Exercise brief: Please repeat all of the listing exactly.

===============

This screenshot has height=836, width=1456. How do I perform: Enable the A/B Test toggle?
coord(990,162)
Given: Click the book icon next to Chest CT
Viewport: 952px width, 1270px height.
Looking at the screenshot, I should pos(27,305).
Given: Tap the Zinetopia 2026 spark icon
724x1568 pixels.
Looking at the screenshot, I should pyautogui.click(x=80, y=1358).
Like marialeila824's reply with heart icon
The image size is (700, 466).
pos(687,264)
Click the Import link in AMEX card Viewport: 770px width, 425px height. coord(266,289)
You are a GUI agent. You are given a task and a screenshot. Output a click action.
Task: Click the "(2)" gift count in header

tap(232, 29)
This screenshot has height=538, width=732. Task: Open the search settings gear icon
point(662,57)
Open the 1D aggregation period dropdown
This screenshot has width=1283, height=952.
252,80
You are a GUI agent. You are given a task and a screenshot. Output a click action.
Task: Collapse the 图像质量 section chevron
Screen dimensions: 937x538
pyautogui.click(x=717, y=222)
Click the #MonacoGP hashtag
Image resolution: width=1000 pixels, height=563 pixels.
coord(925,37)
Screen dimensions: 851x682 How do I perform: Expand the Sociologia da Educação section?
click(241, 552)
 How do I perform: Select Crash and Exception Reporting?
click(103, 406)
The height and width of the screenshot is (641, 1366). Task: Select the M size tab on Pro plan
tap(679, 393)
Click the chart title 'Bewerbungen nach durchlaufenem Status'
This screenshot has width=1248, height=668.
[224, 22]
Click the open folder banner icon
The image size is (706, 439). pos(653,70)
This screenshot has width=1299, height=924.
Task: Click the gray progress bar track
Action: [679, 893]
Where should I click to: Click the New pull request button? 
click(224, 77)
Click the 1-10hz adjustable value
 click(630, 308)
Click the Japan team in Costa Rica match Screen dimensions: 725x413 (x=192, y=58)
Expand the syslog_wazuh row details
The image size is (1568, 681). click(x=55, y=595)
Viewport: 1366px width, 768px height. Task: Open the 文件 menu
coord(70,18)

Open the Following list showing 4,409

===============

Reply to the exercise:
This screenshot has height=836, width=1456. How do I perform: Enable the A/B Test toggle?
coord(990,162)
Given: Click the book icon next to Chest CT
Viewport: 952px width, 1270px height.
Looking at the screenshot, I should pos(27,305).
Given: Tap the Zinetopia 2026 spark icon
724x1568 pixels.
Looking at the screenshot, I should pyautogui.click(x=80, y=1358).
Like marialeila824's reply with heart icon
The image size is (700, 466).
pos(687,264)
Click the Import link in AMEX card Viewport: 770px width, 425px height. coord(266,289)
You are a GUI agent. You are given a task and a screenshot. Output a click action.
Task: Click the "(2)" gift count in header

tap(232, 29)
This screenshot has height=538, width=732. Task: Open the search settings gear icon
point(662,57)
Open the 1D aggregation period dropdown
This screenshot has width=1283, height=952.
252,80
You are a GUI agent. You are given a task and a screenshot. Output a click action.
Task: Collapse the 图像质量 section chevron
Screen dimensions: 937x538
pyautogui.click(x=717, y=222)
Click the #MonacoGP hashtag
Image resolution: width=1000 pixels, height=563 pixels.
coord(925,37)
Screen dimensions: 851x682 How do I perform: Expand the Sociologia da Educação section?
click(241, 552)
 How do I perform: Select Crash and Exception Reporting?
click(103, 406)
The height and width of the screenshot is (641, 1366). Task: Select the M size tab on Pro plan
tap(679, 393)
Click the chart title 'Bewerbungen nach durchlaufenem Status'
This screenshot has width=1248, height=668.
[224, 22]
Click the open folder banner icon
The image size is (706, 439). pos(653,70)
This screenshot has width=1299, height=924.
Task: Click the gray progress bar track
Action: [679, 893]
Where should I click to: Click the New pull request button? 
click(224, 77)
Click the 1-10hz adjustable value
 click(630, 308)
Click the Japan team in Costa Rica match Screen dimensions: 725x413 (x=192, y=58)
Expand the syslog_wazuh row details
The image size is (1568, 681). click(x=55, y=595)
Viewport: 1366px width, 768px height. Task: Open the 文件 menu
coord(70,18)

Open the Following list showing 4,409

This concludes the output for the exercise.